■ DATA IN THIS EXERCISE ■

****************

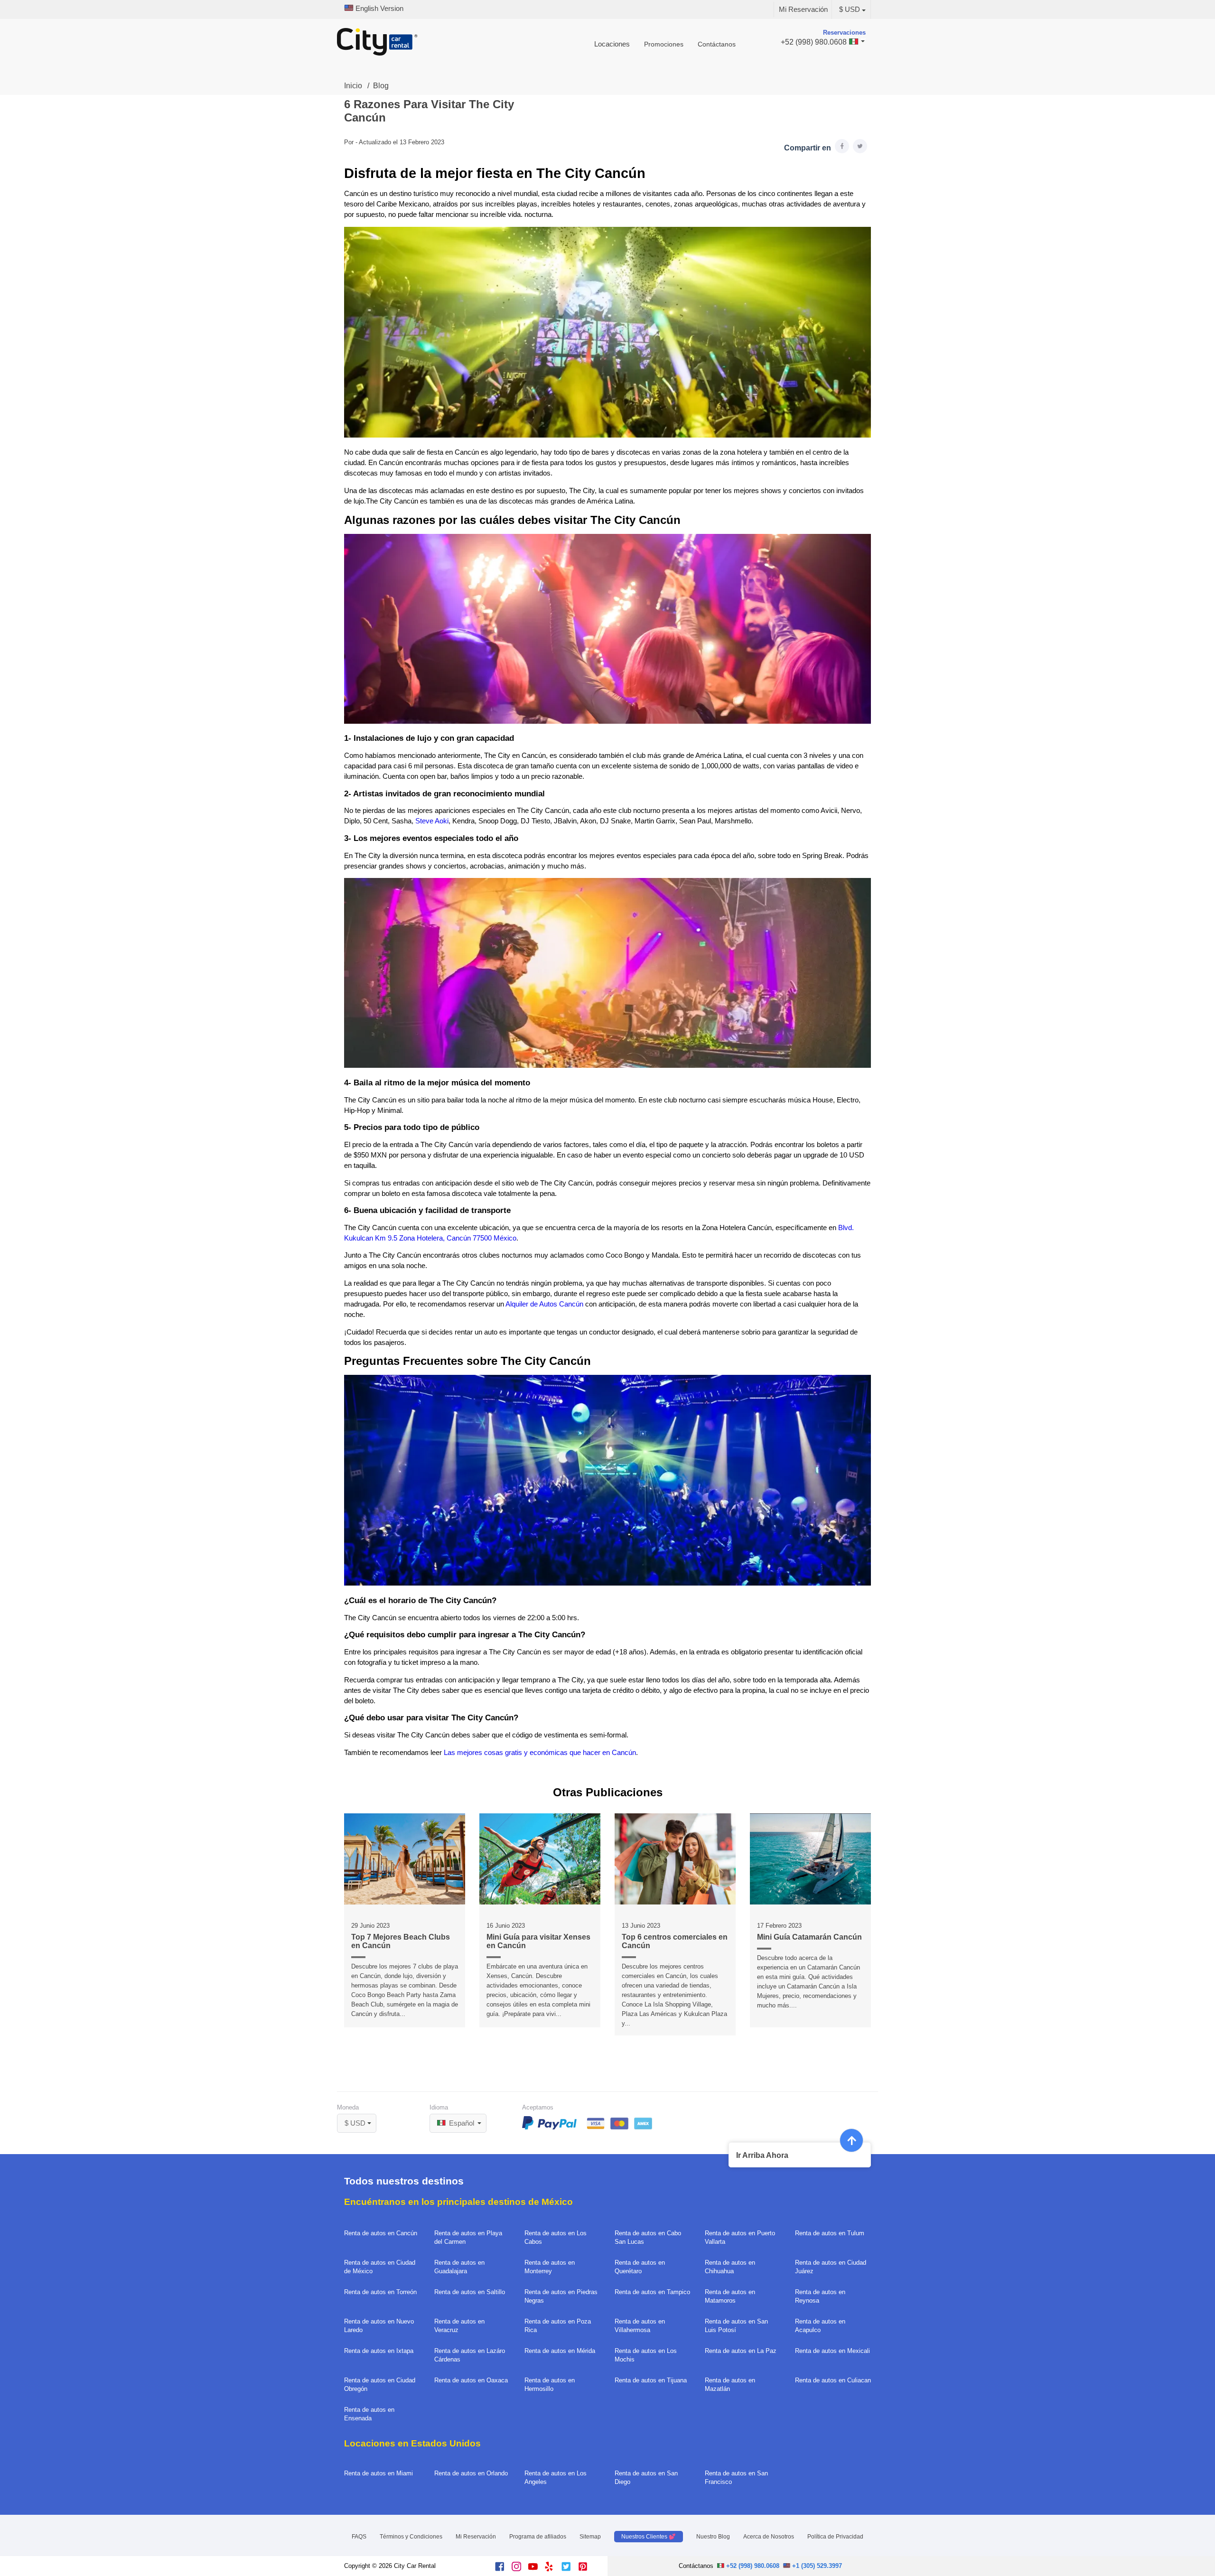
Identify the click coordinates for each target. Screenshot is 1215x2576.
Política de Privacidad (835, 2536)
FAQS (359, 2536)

****************

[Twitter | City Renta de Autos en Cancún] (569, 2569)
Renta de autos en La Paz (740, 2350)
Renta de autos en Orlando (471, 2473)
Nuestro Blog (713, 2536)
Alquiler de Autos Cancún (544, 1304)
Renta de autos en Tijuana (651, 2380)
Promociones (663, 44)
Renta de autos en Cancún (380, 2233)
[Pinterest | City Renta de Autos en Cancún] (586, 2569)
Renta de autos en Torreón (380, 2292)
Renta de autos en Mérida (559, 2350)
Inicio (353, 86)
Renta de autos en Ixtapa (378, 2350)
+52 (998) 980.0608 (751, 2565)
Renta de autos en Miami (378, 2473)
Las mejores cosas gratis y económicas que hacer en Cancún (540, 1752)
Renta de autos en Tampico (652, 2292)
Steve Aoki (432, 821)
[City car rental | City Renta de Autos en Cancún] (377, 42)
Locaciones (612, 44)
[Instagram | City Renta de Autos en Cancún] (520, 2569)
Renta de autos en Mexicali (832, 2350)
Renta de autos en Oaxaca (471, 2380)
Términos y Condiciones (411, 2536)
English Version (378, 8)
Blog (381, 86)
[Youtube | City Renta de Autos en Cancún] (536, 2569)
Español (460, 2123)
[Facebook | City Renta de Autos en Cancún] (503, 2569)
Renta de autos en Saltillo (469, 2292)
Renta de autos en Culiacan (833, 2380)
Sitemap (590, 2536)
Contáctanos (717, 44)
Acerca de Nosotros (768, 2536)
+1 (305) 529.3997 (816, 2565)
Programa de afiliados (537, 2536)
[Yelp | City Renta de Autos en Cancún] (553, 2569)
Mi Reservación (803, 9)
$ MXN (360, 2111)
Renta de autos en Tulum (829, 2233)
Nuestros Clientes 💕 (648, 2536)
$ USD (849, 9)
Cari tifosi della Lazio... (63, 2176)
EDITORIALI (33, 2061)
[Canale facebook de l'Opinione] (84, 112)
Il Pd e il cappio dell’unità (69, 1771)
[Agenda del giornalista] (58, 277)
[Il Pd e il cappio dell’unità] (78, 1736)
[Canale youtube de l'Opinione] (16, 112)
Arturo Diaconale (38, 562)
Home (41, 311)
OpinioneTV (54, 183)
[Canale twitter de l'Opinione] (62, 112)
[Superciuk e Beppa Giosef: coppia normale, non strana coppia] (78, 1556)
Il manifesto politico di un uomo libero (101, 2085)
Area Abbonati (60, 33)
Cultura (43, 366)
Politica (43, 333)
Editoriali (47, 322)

****************

Read the entries above and find each line holding the word "Canale". Copy it out.

■ SOLUTION FOR THIS TASK ■
[Canale facebook de l'Opinione] (84, 112)
[Canale youtube de l'Opinione] (16, 112)
[Canale twitter de l'Opinione] (62, 112)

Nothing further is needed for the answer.